Start of Exercise inputs

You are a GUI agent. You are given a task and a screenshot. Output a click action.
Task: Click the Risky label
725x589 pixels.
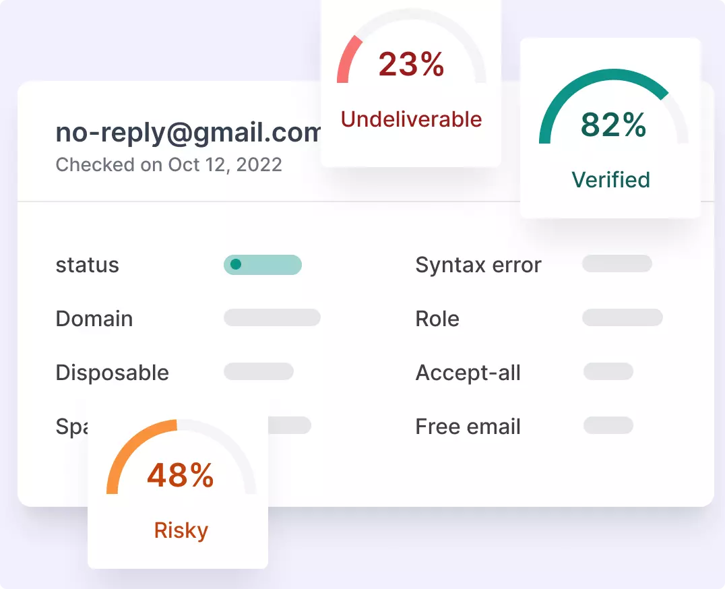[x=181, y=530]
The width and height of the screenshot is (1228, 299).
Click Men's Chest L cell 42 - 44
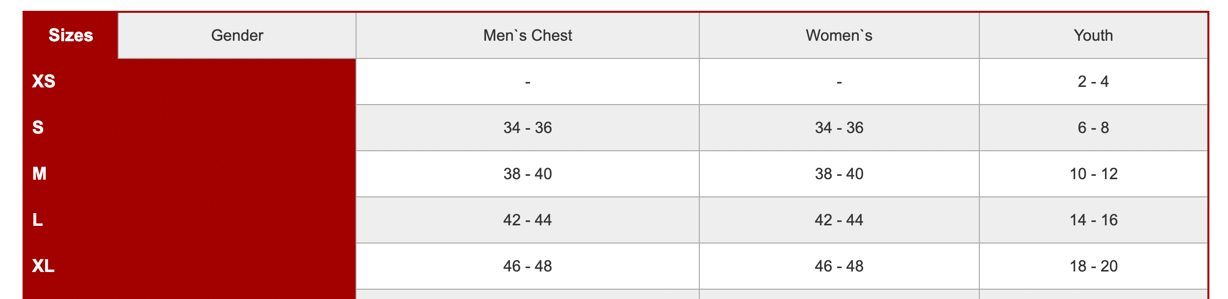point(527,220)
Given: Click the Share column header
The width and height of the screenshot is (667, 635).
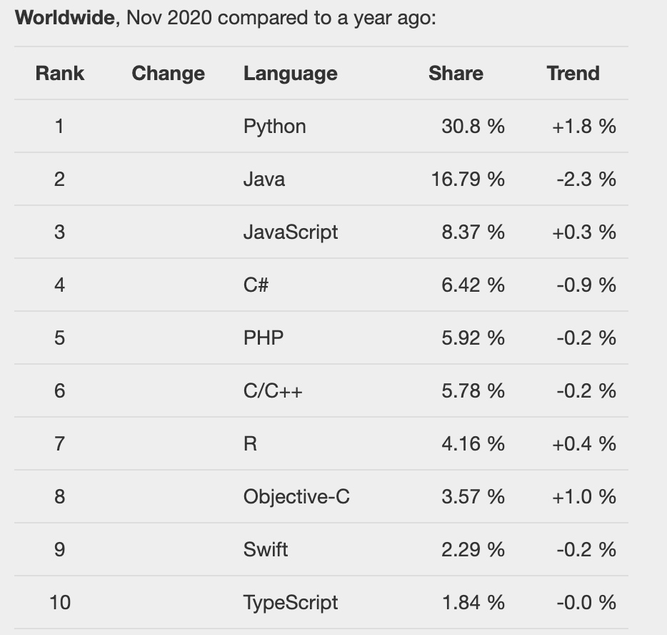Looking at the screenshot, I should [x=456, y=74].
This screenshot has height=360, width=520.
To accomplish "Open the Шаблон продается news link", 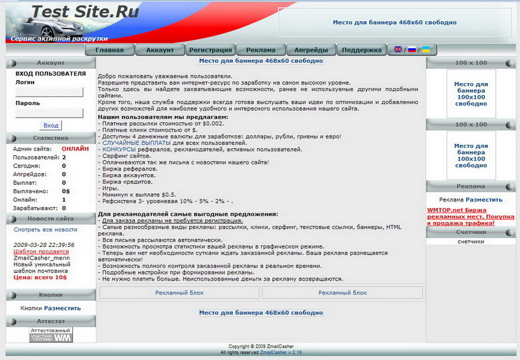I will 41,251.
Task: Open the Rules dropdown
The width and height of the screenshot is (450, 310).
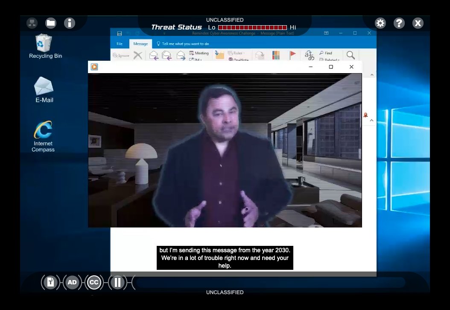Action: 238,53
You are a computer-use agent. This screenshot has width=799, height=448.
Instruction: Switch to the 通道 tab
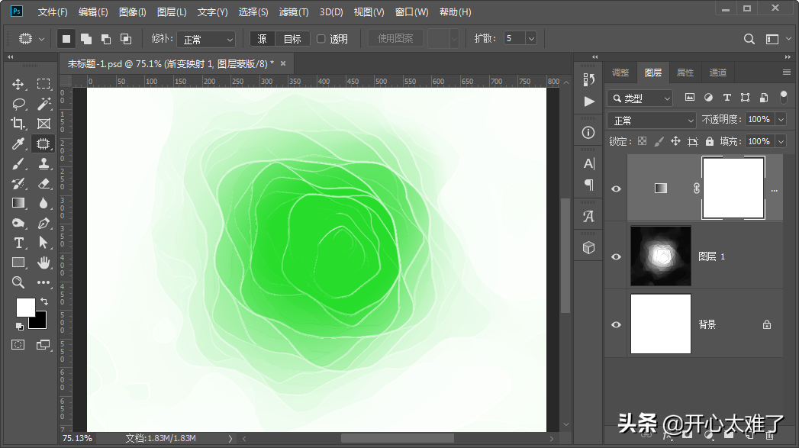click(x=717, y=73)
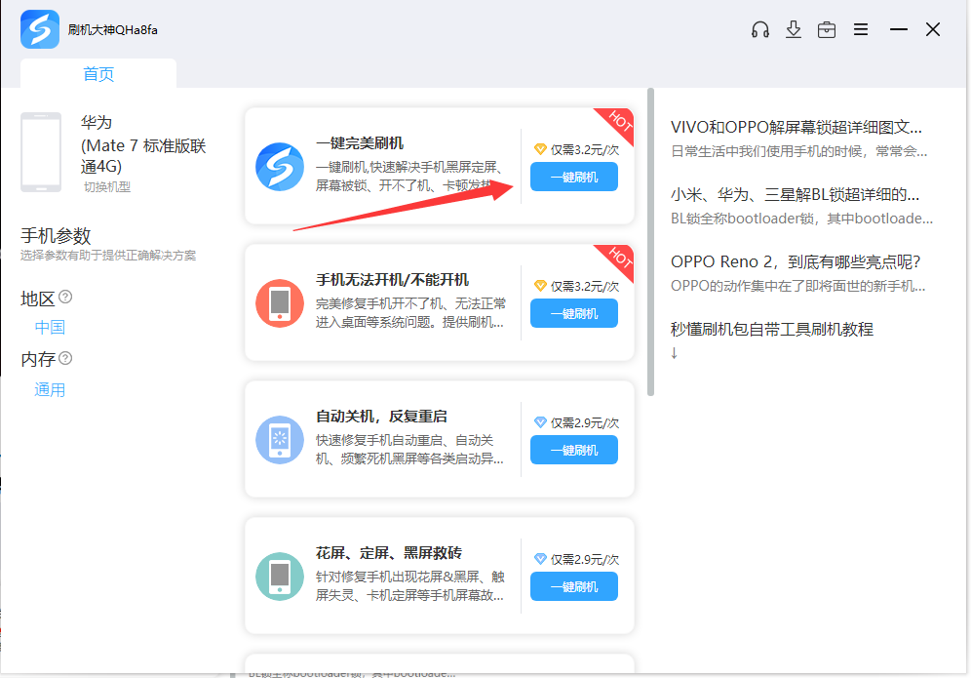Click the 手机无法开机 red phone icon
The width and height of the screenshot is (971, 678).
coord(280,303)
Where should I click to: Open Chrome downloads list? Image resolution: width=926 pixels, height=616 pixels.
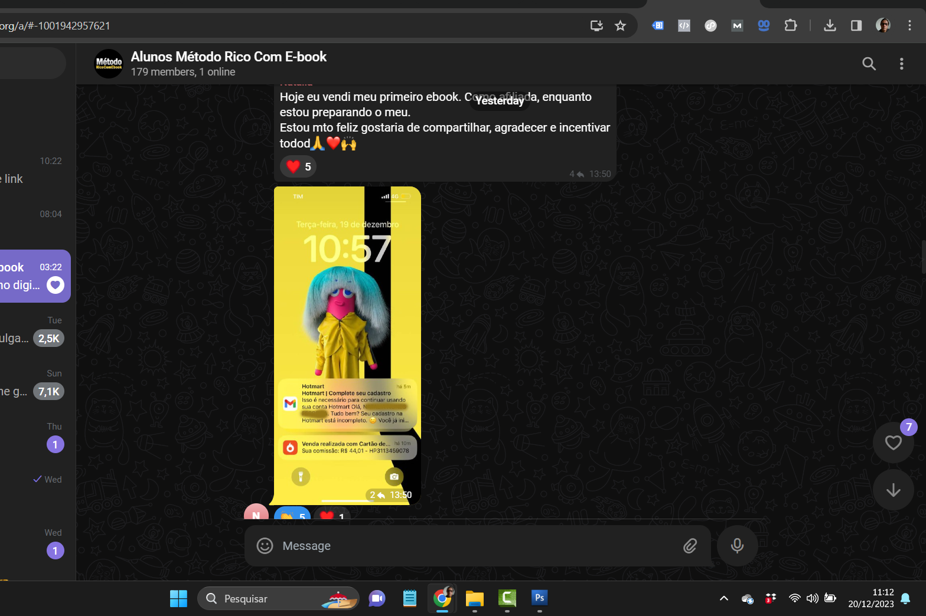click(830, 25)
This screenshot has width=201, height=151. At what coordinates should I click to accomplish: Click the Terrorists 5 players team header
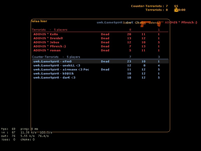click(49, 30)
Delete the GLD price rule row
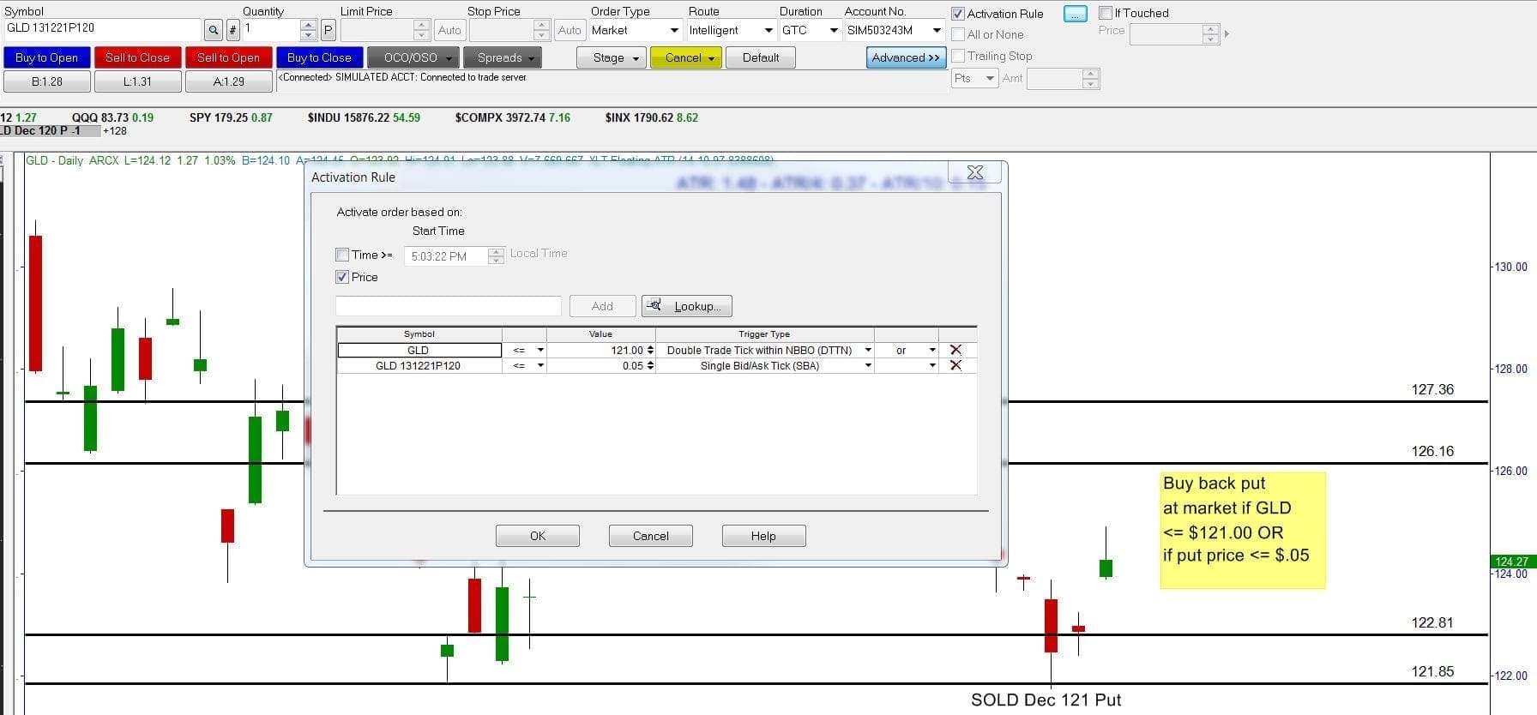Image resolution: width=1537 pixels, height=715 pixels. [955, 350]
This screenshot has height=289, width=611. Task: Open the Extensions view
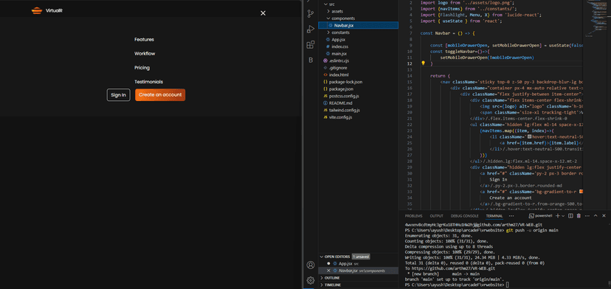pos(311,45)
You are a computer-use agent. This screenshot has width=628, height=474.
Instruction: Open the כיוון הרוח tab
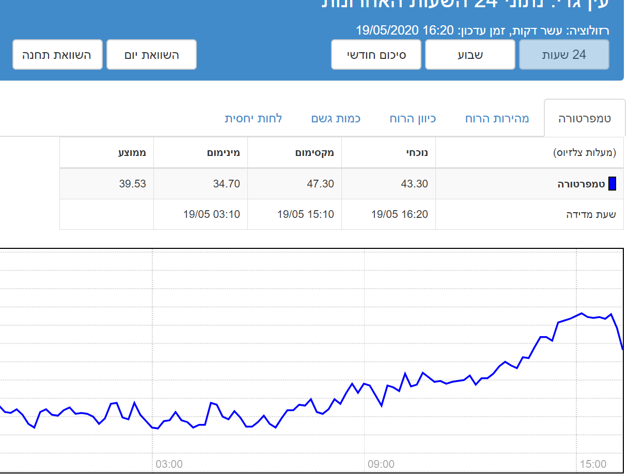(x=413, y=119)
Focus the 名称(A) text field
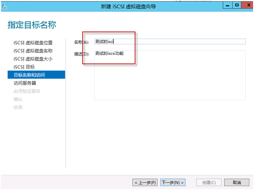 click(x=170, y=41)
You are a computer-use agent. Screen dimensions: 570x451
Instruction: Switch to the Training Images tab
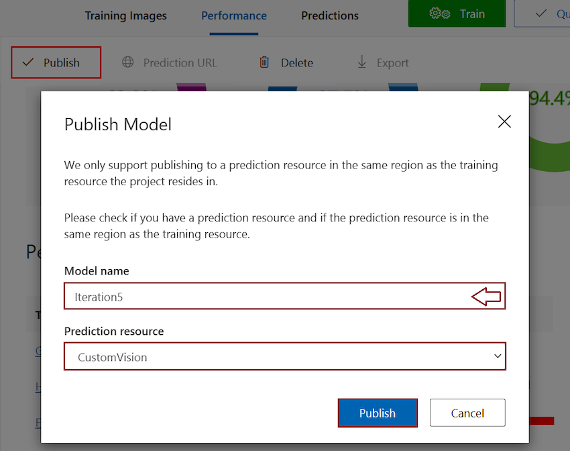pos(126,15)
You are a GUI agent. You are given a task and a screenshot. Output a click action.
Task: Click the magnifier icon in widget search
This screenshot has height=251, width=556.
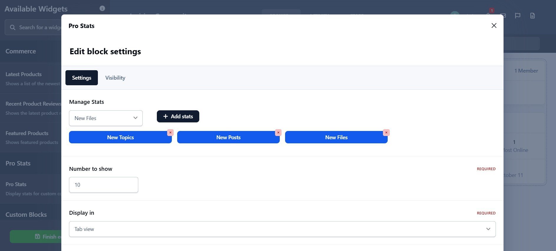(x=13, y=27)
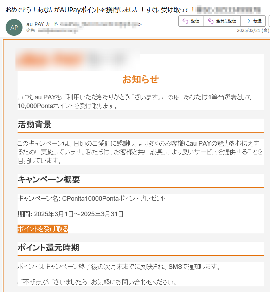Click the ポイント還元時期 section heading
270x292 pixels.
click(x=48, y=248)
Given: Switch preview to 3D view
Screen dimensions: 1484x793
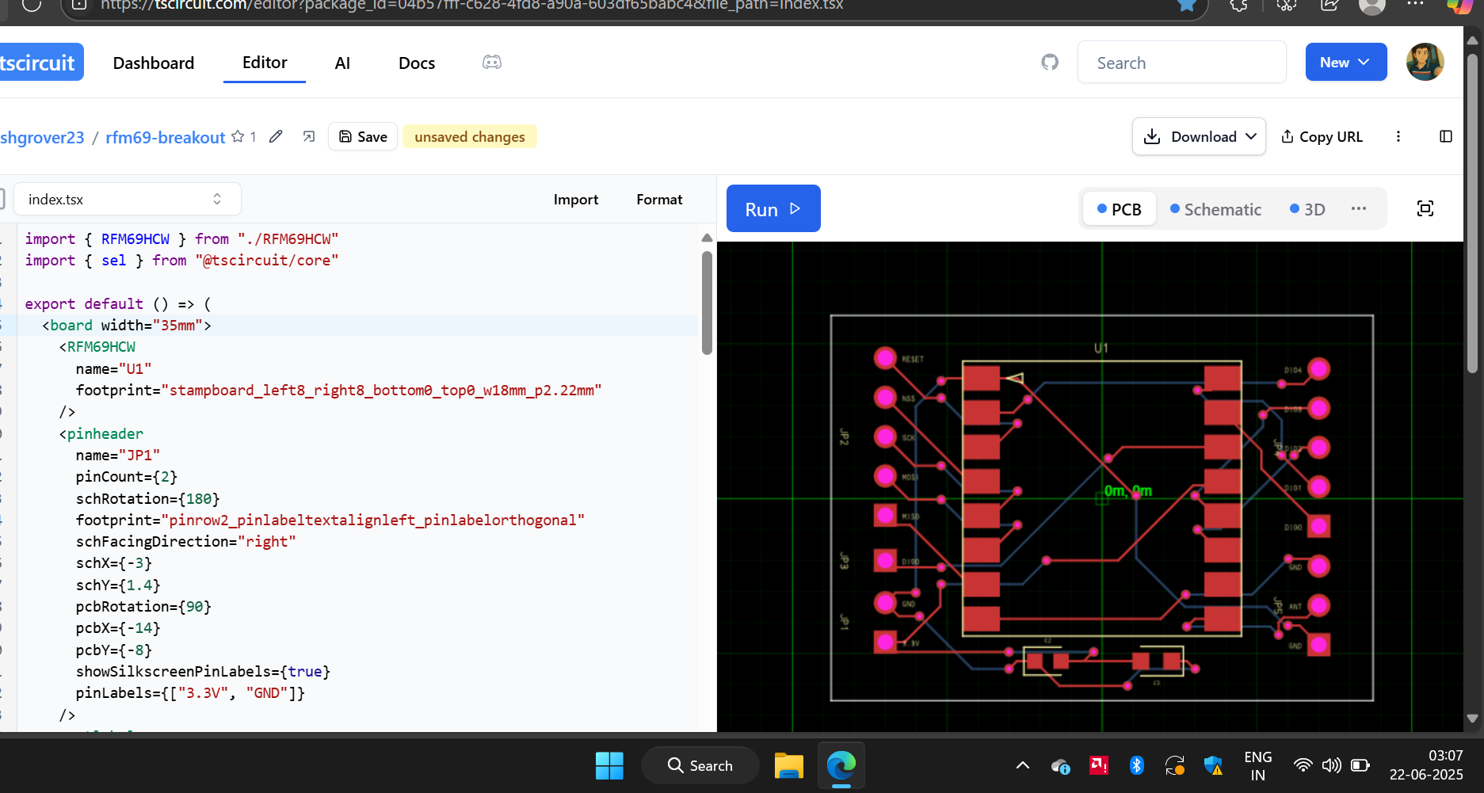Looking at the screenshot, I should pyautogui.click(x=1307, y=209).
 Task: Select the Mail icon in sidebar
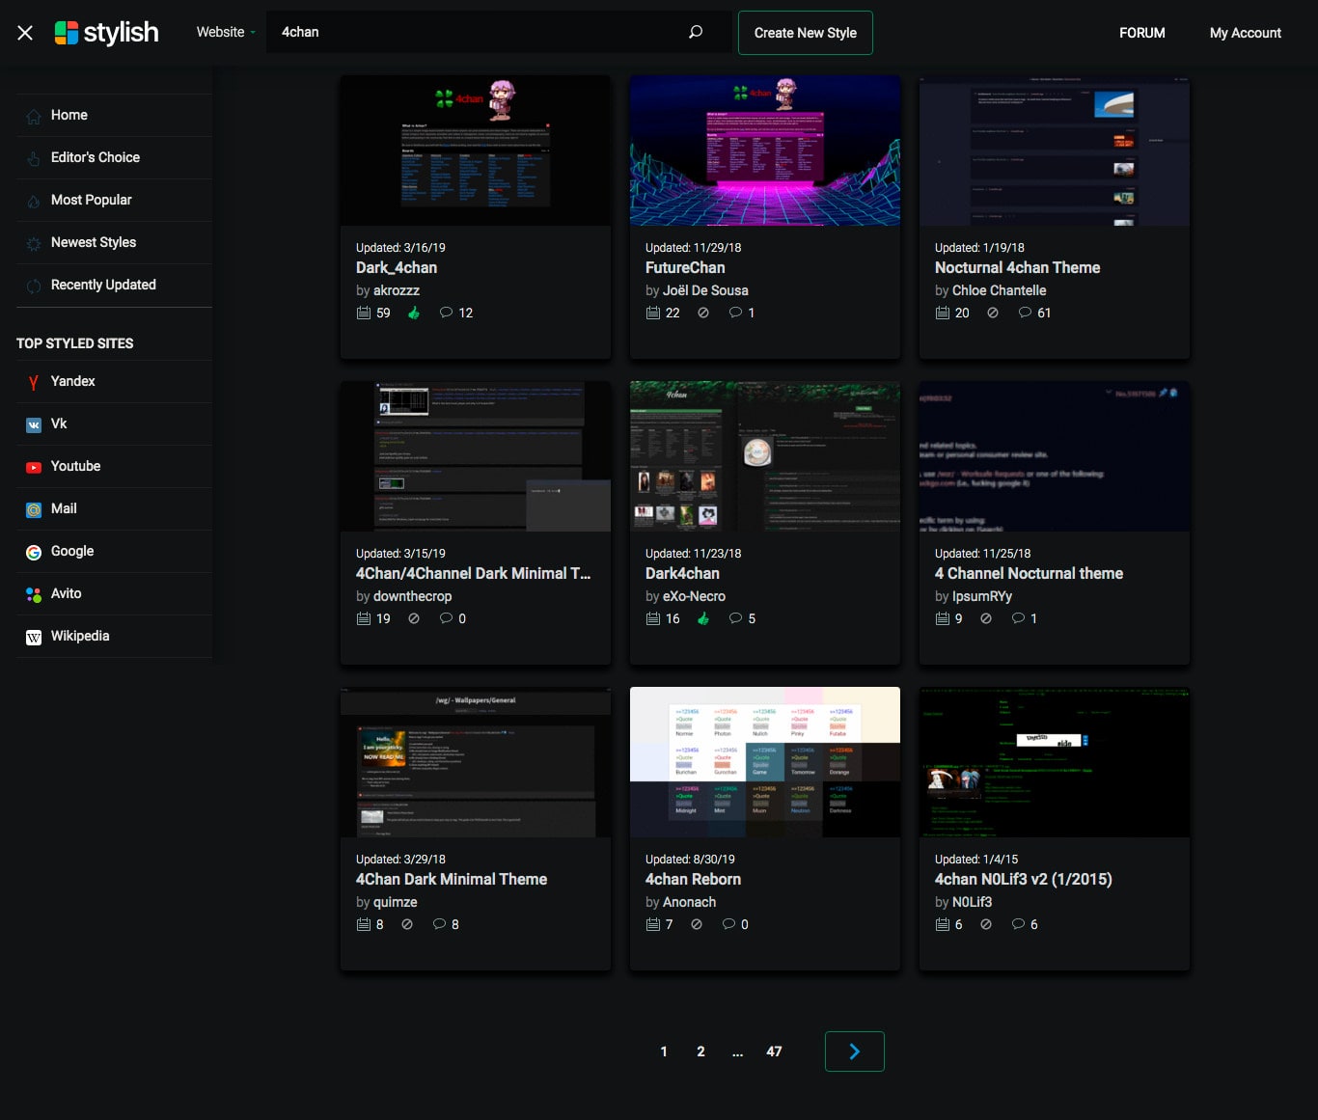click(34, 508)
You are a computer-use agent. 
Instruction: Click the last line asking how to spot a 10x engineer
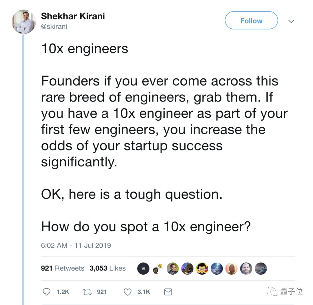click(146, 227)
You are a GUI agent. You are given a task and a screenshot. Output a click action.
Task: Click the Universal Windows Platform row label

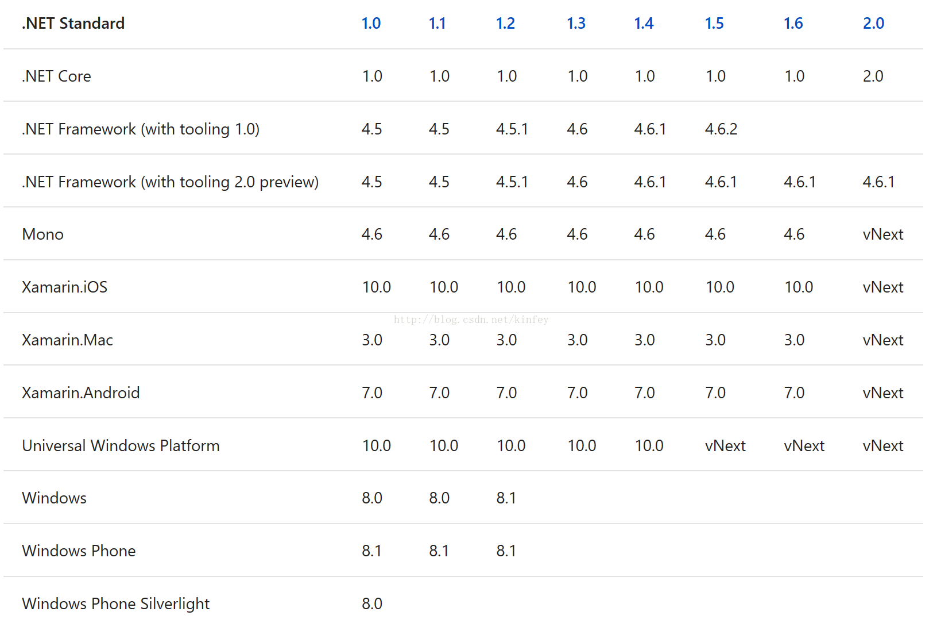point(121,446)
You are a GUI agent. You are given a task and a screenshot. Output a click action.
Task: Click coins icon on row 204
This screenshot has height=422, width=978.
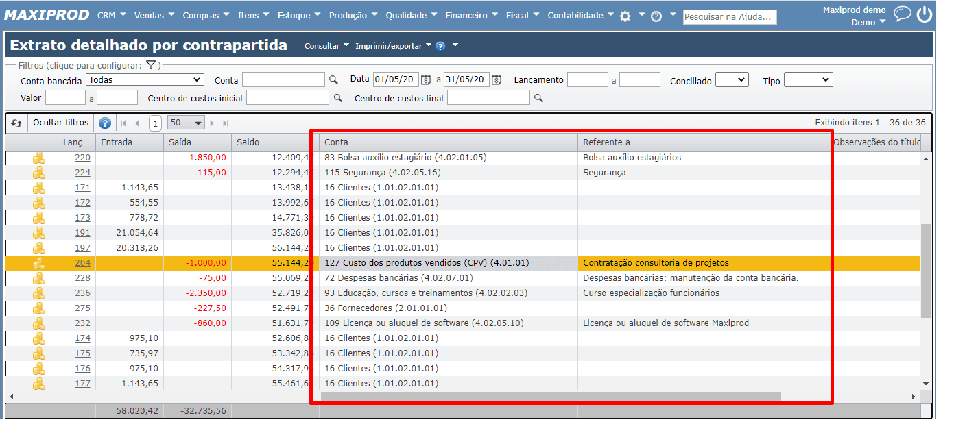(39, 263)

End of Exercise inputs

Task >> Copy all lines from the material that contain "computer".

Response area >>
You are a computer-use agent. This screenshot has width=799, height=448.
You are a computer-use agent. This screenshot has width=628, height=474.
You are a computer-use agent. Screen dimensions: 570x451
You are a computer-use agent. 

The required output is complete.